FROM NILS HANWAHR IN THE SCIENCE POLICY CENTRE
During the latest evidence session for the Science as a Public Enterprise project, we had the opportunity to speak to some leading experts working on open data in the fields of astronomy, meteorology, and e-Research. Dr. Anthony Holloway, Dr. Sarah Jackson, and Professor Anne Trefethen kindly agreed to share some of their insights on camera – take a look at the clip of Antony’s contribution below or read what he had to say.
Anthony is Head of Computing at the Jodrell Bank Centre for Astrophysics and the Jodrell Bank Observatory, operated by the University of Manchester.

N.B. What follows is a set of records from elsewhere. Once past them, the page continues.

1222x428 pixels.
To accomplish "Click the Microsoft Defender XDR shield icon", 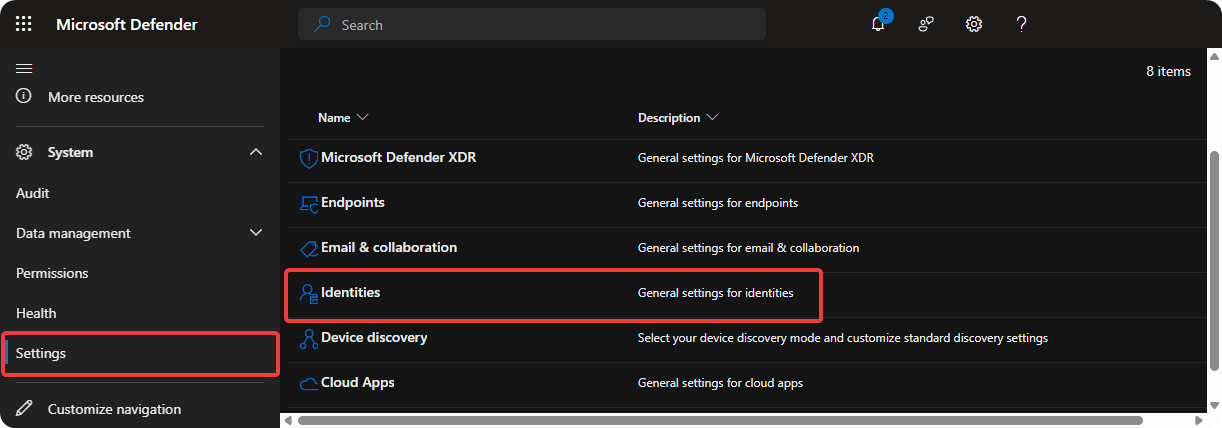I will click(x=308, y=158).
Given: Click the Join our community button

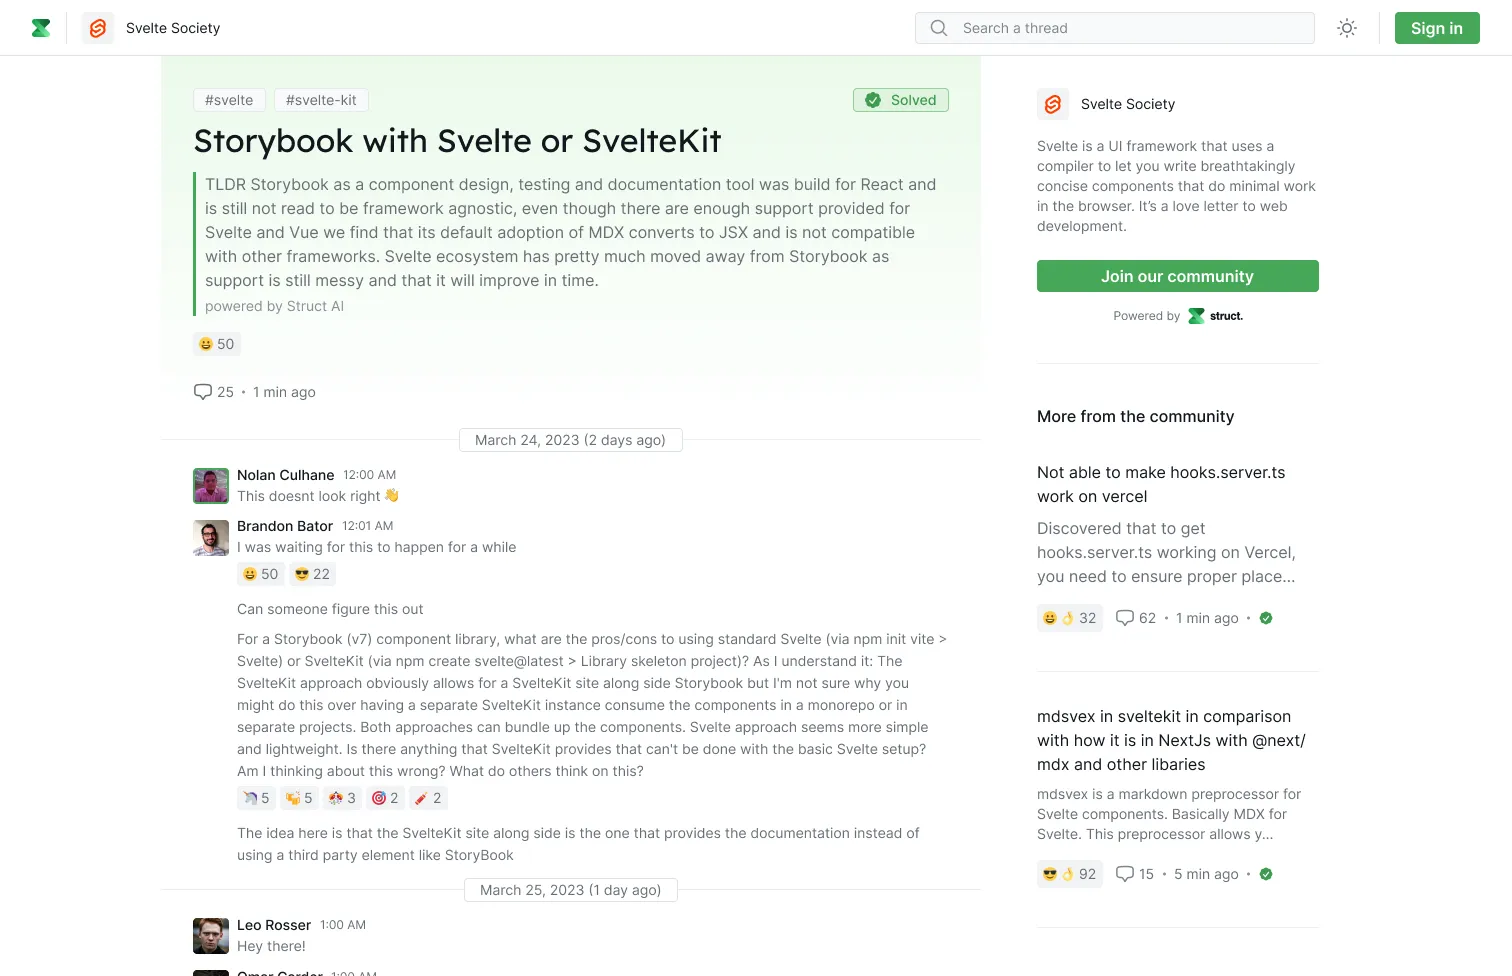Looking at the screenshot, I should click(1177, 276).
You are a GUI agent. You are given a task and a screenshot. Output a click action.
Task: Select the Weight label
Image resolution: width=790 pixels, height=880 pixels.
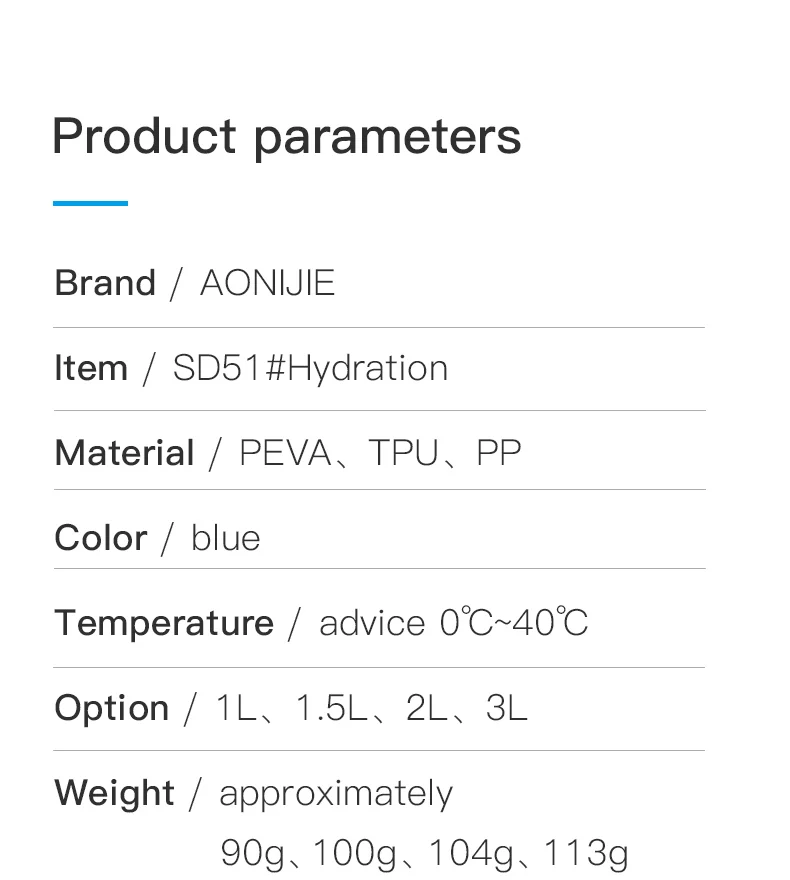click(x=114, y=793)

Astronomy has always been a popular field with amateur scientists. Even the simplest home telescope is many times more powerful than those used by Galileo and Newton. Astronomers are also at the forefront of opening up data from their large telescopes, enabling amateurs to help advance the field as citizen scientists.
SETI@home is one of the leading projects in astronomy outreach. Everyone can join the SETI community and take part in the hunt for extraterrestrial life by downloading a simple program. The enormous amount of data collected by SETI’s radio telescopes is analysed by almost a quarter of a million users.
The Virtual Observatory project (see e.g. European Virtual Observatory) aims to bring together datasets from different observatories around the world. This allows professional researchers and amateur astronomers to process data on a PC at home. GalaxyZoo is a virtual observatory project from the UK that draws on data from the SLOAN Digital Sky Survey and images from the Hubble telescope.
Amateur astronomers acting as citizen scientists can make real contributions to science: humans are much better at classifying the shape of galaxies than computers are. More than 30 scientific papers have now been published based on data from GalaxyZoo citizen scientists’ work.
The successes of open data in astronomy show how science as a public enterprise can help researchers tackle the challenges of the large amounts of data produced by watching the skies.